▸ What you have to do:
The reply should hold only the lines from the one with "The image size is (744, 319)." to the one with "This screenshot has height=506, width=542.", both ends kept, exactly as they appear below, without any pictures.

▸ Available records:
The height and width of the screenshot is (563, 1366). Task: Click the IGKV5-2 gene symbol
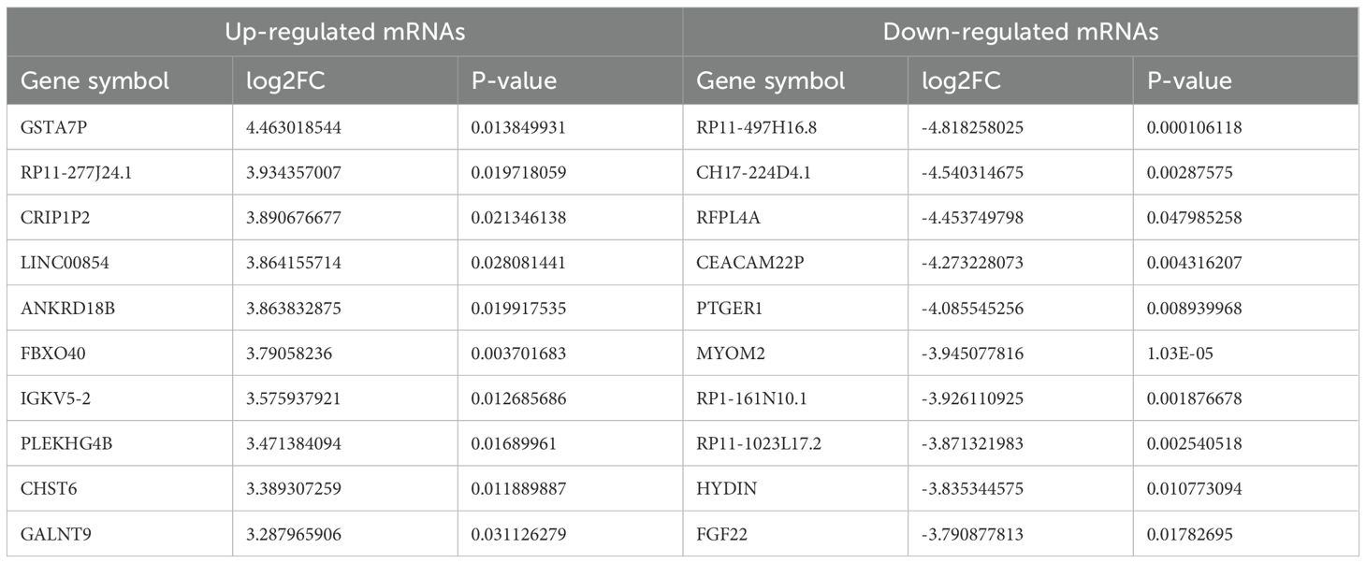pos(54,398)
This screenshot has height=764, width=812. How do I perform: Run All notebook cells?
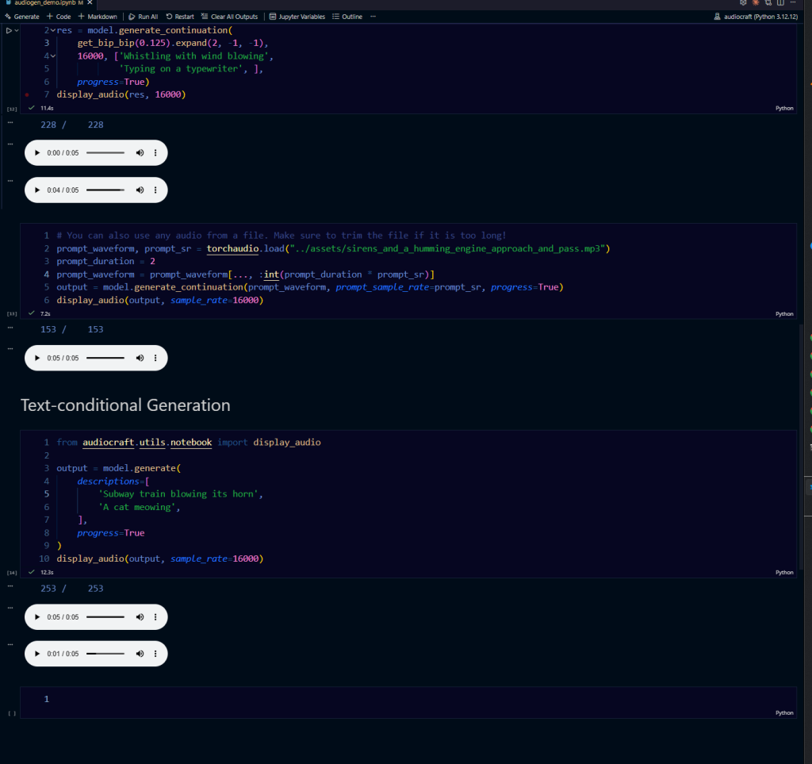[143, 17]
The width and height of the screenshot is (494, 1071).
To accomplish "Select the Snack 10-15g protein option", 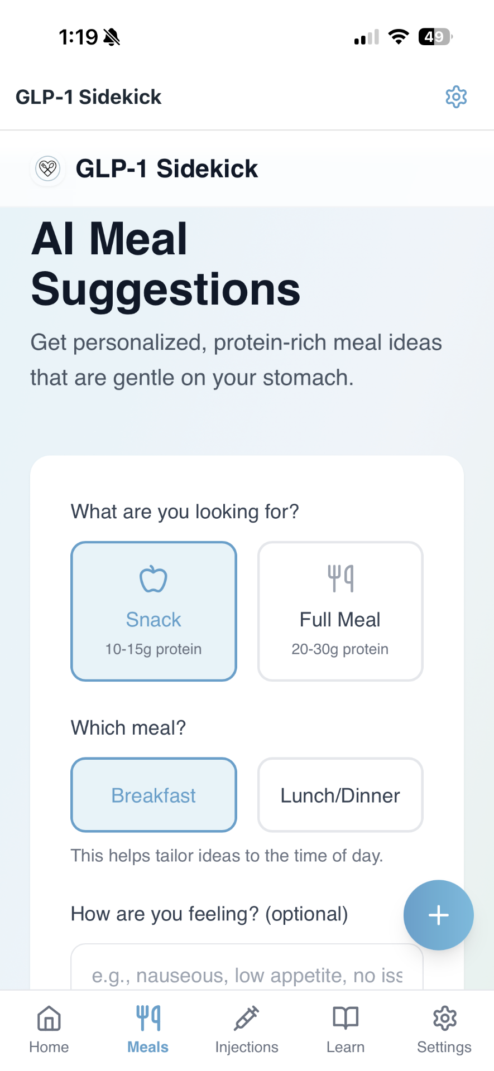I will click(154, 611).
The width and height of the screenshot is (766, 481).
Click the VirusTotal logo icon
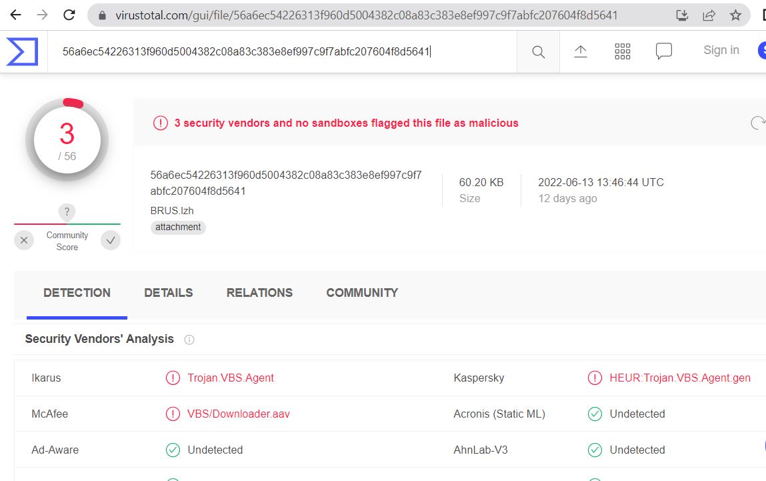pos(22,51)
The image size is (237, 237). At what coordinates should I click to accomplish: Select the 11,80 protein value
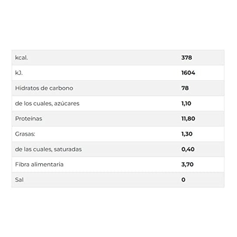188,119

* * *

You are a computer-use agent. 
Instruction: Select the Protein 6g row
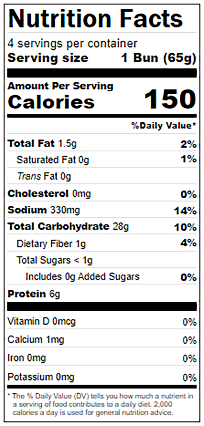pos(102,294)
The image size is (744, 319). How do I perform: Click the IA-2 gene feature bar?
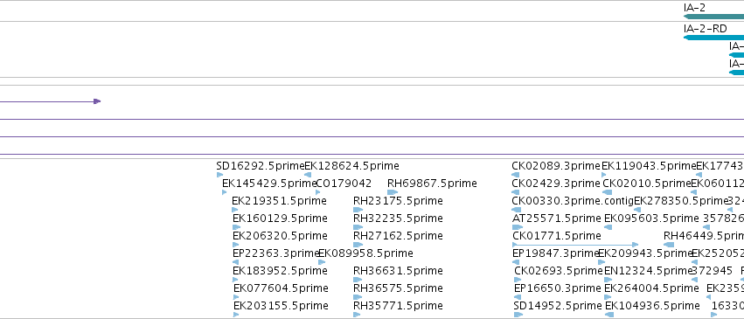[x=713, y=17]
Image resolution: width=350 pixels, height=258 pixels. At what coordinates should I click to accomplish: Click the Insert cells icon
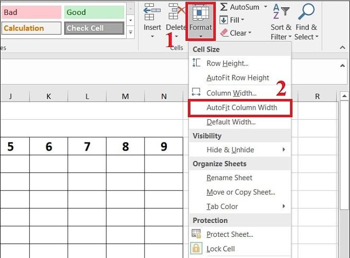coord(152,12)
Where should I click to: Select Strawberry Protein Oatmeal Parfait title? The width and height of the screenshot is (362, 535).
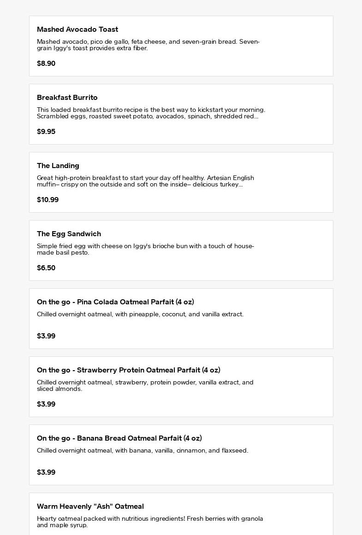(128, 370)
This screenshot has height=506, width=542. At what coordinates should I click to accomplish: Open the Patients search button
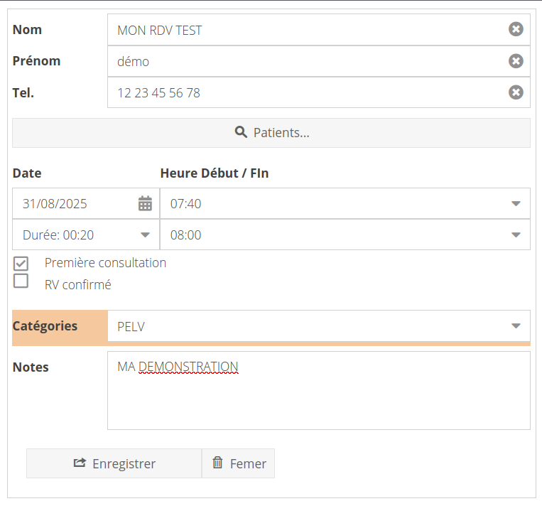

==

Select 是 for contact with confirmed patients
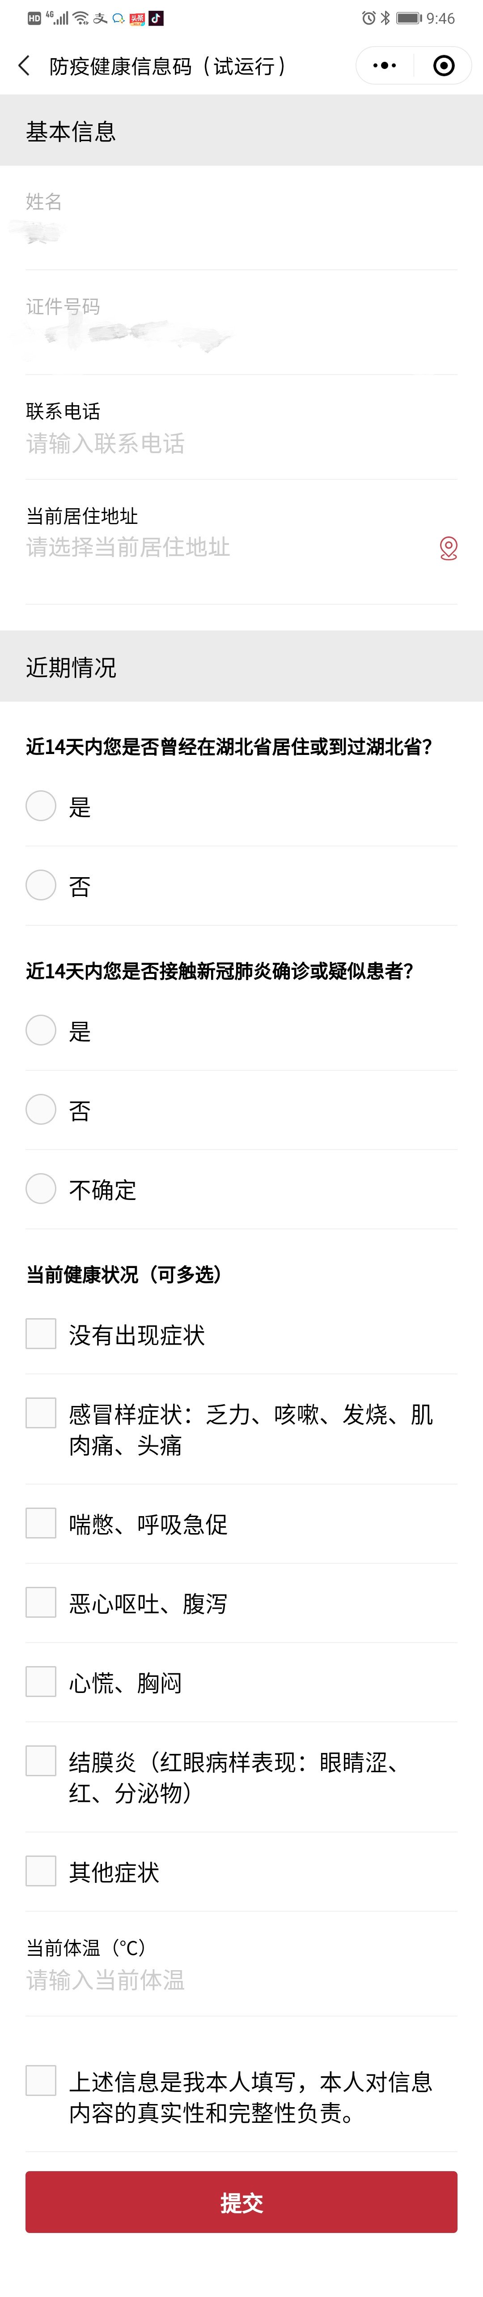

▸ Solution to this task:
The image size is (744, 319). How do I perform: Click the IA-2 gene feature bar?
[x=713, y=17]
Image resolution: width=350 pixels, height=258 pixels. At what coordinates should I click to accomplish: Click the Insert cells icon
coord(152,12)
Where should I click to: Select Strawberry Protein Oatmeal Parfait title? The width and height of the screenshot is (362, 535).
(128, 370)
This screenshot has height=506, width=542. At what coordinates should I click to accomplish: Open the Patients search button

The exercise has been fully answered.